Sailing The Adriatic Sea

Adriatic Sea

Have you ever felt feeling of the freedom that sea gives while sailing? It is an incredible emotion, to be surrounded by this vast space of water while the wind would whip around and push your boat into the unknown. I have been sailing for quite a few years and can't get enough it.

During my sea travels, I was fortunate enough to find the time and explore the jewel of the Europe – Adriatic sea. The coastlines of so many countries touch the Adriatic waters, each of them having their own cuisine, culture and other perks. I took time to document some of my limited experiences in each of the countries I managed to visit during my time at Adriatic sea.


Rimini. This is where my journey started, boarding my boat and set sails into the, to me, unknown sea. Italians are wonderful people, filled with the carelessness of the world, serving you with smiles and wishes of a good journey.

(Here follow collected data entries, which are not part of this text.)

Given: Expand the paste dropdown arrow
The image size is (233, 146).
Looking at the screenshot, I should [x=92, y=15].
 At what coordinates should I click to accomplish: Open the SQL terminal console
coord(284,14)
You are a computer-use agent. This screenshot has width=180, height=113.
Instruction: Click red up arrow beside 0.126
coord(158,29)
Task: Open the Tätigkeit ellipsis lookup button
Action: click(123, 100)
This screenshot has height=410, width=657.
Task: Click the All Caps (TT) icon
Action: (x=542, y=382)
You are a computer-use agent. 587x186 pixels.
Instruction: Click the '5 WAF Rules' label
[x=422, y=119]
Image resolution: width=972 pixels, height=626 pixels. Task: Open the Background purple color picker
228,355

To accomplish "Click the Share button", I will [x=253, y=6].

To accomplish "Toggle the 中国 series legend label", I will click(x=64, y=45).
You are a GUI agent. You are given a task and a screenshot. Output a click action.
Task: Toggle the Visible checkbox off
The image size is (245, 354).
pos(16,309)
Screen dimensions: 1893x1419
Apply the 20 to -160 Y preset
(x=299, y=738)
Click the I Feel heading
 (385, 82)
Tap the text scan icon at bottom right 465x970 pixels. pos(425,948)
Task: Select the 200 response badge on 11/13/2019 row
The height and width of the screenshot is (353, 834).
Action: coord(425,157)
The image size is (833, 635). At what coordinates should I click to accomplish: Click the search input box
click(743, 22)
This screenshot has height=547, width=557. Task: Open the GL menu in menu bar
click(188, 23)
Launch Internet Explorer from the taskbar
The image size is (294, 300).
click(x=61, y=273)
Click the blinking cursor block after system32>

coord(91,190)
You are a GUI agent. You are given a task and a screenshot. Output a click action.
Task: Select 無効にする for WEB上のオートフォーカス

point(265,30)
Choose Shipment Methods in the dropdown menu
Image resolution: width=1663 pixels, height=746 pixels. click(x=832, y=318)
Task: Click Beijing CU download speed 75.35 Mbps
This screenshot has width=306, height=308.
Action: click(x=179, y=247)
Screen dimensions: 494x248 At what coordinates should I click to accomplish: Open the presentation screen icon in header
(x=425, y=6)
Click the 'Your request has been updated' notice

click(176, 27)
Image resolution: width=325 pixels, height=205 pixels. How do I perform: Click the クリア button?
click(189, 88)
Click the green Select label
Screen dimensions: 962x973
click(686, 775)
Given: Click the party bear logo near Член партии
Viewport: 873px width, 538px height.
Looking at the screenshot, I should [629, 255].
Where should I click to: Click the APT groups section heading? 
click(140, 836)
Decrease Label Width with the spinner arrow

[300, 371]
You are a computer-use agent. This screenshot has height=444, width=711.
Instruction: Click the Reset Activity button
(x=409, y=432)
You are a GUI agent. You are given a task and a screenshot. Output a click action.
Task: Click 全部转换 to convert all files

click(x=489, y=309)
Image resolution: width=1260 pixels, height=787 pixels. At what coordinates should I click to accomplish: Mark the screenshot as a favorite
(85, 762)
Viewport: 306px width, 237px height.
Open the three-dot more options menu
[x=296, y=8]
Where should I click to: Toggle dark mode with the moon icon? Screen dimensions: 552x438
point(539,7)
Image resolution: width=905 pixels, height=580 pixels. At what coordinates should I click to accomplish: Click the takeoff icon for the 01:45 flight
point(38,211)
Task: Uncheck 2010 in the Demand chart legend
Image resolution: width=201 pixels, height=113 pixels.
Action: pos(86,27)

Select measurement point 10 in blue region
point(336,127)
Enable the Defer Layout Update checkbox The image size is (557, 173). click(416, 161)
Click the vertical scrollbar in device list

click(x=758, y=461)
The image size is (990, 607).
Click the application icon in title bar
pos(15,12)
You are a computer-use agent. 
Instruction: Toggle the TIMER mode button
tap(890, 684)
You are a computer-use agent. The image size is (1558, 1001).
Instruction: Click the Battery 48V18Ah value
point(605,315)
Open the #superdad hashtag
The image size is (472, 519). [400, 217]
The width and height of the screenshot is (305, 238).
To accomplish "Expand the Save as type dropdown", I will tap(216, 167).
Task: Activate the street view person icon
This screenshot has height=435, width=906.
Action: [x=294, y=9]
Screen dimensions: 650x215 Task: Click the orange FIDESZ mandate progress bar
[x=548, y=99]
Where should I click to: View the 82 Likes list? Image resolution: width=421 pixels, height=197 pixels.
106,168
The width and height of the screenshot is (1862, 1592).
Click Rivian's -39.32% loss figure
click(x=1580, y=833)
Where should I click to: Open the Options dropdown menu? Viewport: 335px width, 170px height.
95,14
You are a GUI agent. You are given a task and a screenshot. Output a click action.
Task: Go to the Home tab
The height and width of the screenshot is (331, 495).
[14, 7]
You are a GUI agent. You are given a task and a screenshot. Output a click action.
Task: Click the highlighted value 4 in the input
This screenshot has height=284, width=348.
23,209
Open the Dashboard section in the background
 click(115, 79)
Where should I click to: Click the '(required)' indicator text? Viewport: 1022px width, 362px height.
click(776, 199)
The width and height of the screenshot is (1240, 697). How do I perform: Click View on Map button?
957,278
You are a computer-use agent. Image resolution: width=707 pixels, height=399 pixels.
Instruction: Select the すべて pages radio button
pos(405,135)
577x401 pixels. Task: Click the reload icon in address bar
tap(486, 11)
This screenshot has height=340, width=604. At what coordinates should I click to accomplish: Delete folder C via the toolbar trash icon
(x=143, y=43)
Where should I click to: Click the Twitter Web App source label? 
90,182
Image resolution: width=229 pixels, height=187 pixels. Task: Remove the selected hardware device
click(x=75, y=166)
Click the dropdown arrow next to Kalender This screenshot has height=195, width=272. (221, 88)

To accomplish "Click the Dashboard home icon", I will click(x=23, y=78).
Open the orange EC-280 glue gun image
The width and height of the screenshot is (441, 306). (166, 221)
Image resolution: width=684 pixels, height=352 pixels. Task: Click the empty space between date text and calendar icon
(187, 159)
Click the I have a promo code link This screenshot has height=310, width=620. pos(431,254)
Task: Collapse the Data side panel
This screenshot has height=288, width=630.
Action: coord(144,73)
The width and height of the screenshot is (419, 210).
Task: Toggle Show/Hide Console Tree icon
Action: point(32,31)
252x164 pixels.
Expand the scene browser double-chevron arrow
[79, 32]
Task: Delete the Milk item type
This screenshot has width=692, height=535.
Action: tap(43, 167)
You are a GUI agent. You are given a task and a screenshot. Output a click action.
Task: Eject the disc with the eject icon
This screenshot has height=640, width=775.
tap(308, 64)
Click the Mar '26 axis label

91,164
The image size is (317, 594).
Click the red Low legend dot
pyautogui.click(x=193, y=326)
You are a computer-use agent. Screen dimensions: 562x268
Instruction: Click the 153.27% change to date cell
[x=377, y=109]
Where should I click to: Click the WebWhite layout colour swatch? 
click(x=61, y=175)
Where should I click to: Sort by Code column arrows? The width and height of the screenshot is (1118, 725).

I tried many kinds of pasta there, as well as Pizzas, Cappuccino, Ossobuco and, my personal favorite, Cappon Magro, which I would recommend to anyone, anytime. I tried different white and red wines while looking out at the peaceful sea from the park of Federico Fellini, looking towards La Ruota Panoramica.

For two blissful days, I mingled with the locals, chatted and argued about food and politics, while all the time Adriatic sea called to me. I took up my bags, raised my sails and headed towards a new adventure.


Within next week, I needed up to a Croatian town called Split, hidden behind the Brac island. Although very different in cultural values, history, and general behavior, Croatians do share same hospitality as Italians do. I was warmly welcomed by many residents of the city, who were curious about who I am and from where I come from.

Many of the Croats share my passion for the sea, as Croatia sailing history can be traced long back into the history. I tried Lignje (Squids), Croatian Brudet (fish stew) and Arambasici (all recommendations!) while conversing about nothing of great importance with locals.


The journey towards Montenegro was a pleasant one, as the Adriatic sea was mild and wind warm. I arrived in Boka Kotorska early in the morning, landing into the sleeping city of Herceg Novi, in which I stayed for several days before departing again.

The Montenegrin port was filled with locals and, funnily enough, Russians who have, as I learned later, pretty much bought most of the available property in the country. Herceg Novi was brimming with tourists, making the waiters and locals quite busy in preparing meals and dishes known to the Balkan region.

I did manage to talk with several people and get the general feel of the place, which held both modern and medieval feel to it. I even succeeded in sneaking into Dubrovnik through a day trip.

With supplies refilled and time spent on the rest, I raised my sails again and went back to the Italian costs.

The Journey's End

I arrived at Bari’s port, filled with memories of each country I visited and of the peaceful Adriatic sea that allowed me to explore both it and myself. I will not forget this time of my life, as it brought needed peace to my mind and soul while meeting new people and enjoying new cultures.